Solved – the difference between “loadings” and “correlation loadings” in PCA and PLS

biplotpartial least squarespcarterminology

One common thing to do when doing Principal Component Analysis (PCA) is to plot two loadings against each other to investigate the relationships between the variables. In the paper accompanying the PLS R package for doing Principal Component Regression and PLS regression there is a different plot, called the correlation loadings plot (see figure 7 and page 15 in the paper). The correlation loading, as it is explained, is the correlation between the scores (from the PCA or PLS) and the actual observed data.

It seems to me that loadings and correlation loadings are pretty similar, except that they are scaled a bit differently. A reproducible example in R, with the built in data set mtcars is as follows:

data(mtcars)
pca <- prcomp(mtcars, center=TRUE, scale=TRUE)

#loading plot
plot(pca$rotation[,1], pca$rotation[,2],
     xlim=c(-1,1), ylim=c(-1,1),
     main='Loadings for PC1 vs. PC2')

#correlation loading plot
correlationloadings <- cor(mtcars, pca$x)
plot(correlationloadings[,1], correlationloadings[,2],
     xlim=c(-1,1), ylim=c(-1,1),
     main='Correlation Loadings for PC1 vs. PC2')

loadingplot
correlationloadinsplot

What is the difference in interpretation of these plots? And which plot (if any) is best to use in practice?

Best Answer

Warning: R uses the term "loadings" in a confusing way. I explain it below.

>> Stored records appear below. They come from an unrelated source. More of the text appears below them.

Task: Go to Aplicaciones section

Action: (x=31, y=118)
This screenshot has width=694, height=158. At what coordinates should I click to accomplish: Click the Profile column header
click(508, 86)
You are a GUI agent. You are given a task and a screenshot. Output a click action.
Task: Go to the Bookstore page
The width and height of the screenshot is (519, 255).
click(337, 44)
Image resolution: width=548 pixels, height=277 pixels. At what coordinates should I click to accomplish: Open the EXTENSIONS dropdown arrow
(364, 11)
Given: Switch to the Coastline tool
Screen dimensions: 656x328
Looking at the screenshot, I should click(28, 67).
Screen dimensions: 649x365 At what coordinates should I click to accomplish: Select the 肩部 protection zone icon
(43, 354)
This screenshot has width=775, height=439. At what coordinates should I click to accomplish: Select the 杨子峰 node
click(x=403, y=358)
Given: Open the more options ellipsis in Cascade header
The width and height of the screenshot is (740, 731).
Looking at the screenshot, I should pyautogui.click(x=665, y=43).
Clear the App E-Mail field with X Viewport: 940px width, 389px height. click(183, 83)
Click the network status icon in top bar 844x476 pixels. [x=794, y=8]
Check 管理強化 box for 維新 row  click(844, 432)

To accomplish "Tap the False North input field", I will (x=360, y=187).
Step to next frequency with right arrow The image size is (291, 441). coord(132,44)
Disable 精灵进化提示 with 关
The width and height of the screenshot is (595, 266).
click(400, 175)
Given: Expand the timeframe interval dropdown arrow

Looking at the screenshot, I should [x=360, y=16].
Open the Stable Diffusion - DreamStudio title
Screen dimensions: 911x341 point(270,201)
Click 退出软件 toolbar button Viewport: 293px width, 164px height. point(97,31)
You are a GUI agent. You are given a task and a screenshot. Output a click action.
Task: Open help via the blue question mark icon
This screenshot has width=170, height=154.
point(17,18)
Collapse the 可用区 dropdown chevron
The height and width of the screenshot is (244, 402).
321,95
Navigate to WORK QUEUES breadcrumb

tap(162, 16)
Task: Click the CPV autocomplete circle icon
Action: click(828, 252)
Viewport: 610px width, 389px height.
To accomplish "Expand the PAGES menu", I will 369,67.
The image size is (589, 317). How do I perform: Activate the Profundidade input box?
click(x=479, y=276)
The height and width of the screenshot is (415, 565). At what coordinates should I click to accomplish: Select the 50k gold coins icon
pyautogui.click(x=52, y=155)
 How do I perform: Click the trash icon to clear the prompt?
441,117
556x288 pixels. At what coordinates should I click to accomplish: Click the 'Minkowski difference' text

Consider dataset $\mathbf{X}$ with (centered) variables in columns and $N$ data points in rows. Performing PCA of this dataset amounts to singular value decomposition $\mathbf{X} = \mathbf{U} \mathbf{S} \mathbf{V}^\top$. Columns of $\mathbf{US}$ are principal components (PC "scores") and columns of $\mathbf{V}$ are principal axes. Covariance matrix is given by $\frac{1}{N-1}\mathbf{X}^\top\mathbf{X} = \mathbf{V}\frac{\mathbf{S}^2}{{N-1}}\mathbf{V}^\top$, so principal axes $\mathbf{V}$ are eigenvectors of the covariance matrix.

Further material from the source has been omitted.